Look through the data below and extract, unchanged, the lines from the one that contains "This screenshot has width=2168, height=896." to the one that contains "Expand the Initiative", both included.

Stored data entries:
=-=-=

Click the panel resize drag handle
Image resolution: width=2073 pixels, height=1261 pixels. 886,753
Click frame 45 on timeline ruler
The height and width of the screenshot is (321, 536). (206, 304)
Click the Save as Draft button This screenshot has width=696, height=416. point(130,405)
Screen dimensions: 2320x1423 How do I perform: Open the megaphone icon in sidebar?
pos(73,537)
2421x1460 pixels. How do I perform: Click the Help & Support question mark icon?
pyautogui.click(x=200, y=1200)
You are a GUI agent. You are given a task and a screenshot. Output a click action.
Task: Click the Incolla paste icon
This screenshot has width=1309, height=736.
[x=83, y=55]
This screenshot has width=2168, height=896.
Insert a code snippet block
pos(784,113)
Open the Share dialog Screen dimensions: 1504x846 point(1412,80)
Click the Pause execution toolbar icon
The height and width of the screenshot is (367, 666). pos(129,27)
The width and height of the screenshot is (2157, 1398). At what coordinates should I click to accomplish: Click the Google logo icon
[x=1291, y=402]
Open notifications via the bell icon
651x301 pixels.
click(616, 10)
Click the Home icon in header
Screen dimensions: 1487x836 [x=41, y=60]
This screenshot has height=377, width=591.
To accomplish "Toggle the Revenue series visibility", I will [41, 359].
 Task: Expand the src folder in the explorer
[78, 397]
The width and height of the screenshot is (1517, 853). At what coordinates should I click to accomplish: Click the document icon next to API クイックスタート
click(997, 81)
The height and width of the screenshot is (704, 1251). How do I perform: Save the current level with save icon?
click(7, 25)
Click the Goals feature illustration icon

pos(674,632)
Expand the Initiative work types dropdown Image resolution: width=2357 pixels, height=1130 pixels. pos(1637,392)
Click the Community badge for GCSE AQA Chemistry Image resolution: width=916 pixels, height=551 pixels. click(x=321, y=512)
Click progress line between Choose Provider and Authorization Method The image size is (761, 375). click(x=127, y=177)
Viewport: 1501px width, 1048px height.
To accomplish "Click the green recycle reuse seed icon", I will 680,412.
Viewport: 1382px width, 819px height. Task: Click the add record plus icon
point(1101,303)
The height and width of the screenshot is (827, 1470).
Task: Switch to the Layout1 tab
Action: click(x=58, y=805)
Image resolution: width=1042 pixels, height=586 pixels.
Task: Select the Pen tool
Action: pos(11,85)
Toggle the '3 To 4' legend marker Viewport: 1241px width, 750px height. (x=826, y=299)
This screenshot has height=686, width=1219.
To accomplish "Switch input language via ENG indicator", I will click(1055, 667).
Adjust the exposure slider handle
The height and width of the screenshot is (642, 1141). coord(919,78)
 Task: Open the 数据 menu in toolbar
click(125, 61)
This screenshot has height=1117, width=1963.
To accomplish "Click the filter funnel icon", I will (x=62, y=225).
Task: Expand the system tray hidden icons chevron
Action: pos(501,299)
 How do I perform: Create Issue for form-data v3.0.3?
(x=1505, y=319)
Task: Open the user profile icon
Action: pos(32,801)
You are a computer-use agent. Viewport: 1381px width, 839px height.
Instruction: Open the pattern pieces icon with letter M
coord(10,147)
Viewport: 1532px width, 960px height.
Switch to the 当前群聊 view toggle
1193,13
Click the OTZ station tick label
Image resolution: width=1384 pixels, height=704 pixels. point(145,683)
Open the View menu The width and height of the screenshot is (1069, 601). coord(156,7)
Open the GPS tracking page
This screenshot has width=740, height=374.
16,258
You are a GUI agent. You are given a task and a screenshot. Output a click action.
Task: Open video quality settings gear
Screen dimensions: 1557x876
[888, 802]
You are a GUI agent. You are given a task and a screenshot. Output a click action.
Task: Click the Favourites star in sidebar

=-=-=

Solution to the problem
This screenshot has width=2168, height=896.
Insert a code snippet block
pos(784,113)
Open the Share dialog Screen dimensions: 1504x846 point(1412,80)
Click the Pause execution toolbar icon
The height and width of the screenshot is (367, 666). pos(129,27)
The width and height of the screenshot is (2157, 1398). At what coordinates should I click to accomplish: Click the Google logo icon
[x=1291, y=402]
Open notifications via the bell icon
651x301 pixels.
click(616, 10)
Click the Home icon in header
Screen dimensions: 1487x836 [x=41, y=60]
This screenshot has height=377, width=591.
To accomplish "Toggle the Revenue series visibility", I will [41, 359].
 Task: Expand the src folder in the explorer
[78, 397]
The width and height of the screenshot is (1517, 853). At what coordinates should I click to accomplish: Click the document icon next to API クイックスタート
click(997, 81)
The height and width of the screenshot is (704, 1251). How do I perform: Save the current level with save icon?
click(7, 25)
Click the Goals feature illustration icon

pos(674,632)
Expand the Initiative work types dropdown Image resolution: width=2357 pixels, height=1130 pixels. pos(1637,392)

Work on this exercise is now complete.